#### [WHAT YOU NEED TO DO]
Copy out all of the material below word for word, but leave out the pictures.

#### [DATA SHOWN]
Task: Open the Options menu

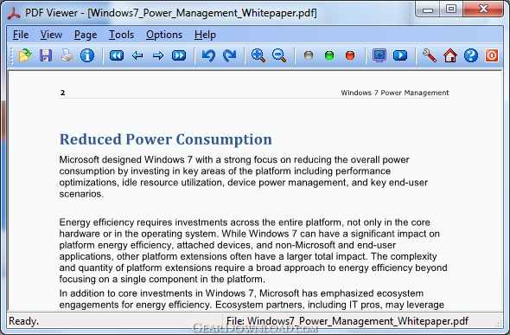Action: coord(164,35)
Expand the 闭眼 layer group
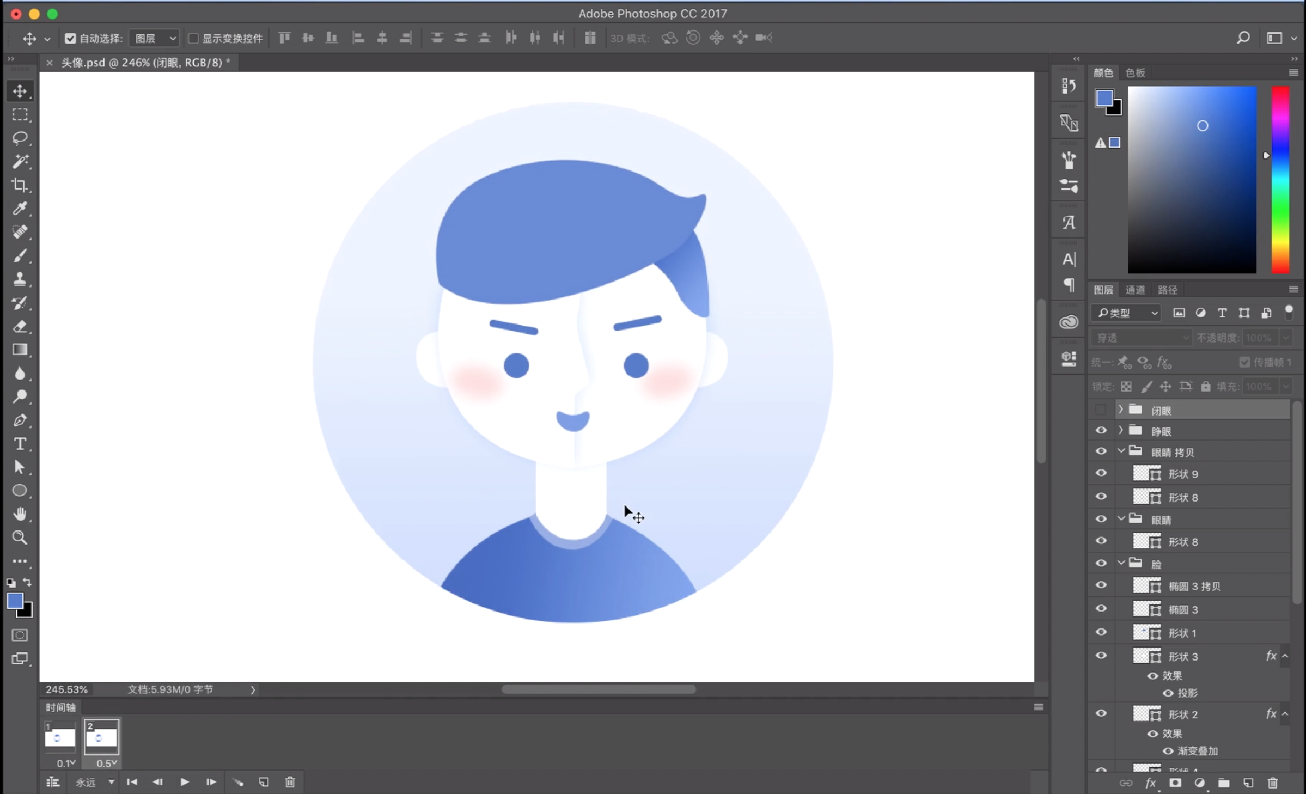This screenshot has width=1306, height=794. coord(1120,410)
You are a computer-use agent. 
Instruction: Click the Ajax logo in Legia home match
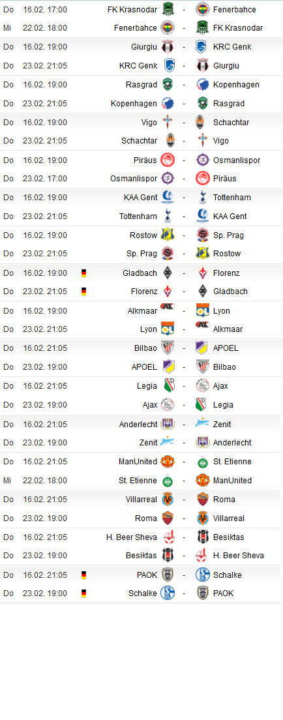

#### [COMPLETE RESPONSE]
Task: Open the Options menu

Action: coord(164,35)
Expand the 闭眼 layer group
This screenshot has width=1306, height=794. coord(1120,410)
You are a computer-use agent. 
Instruction: Click the Ajax logo in Legia home match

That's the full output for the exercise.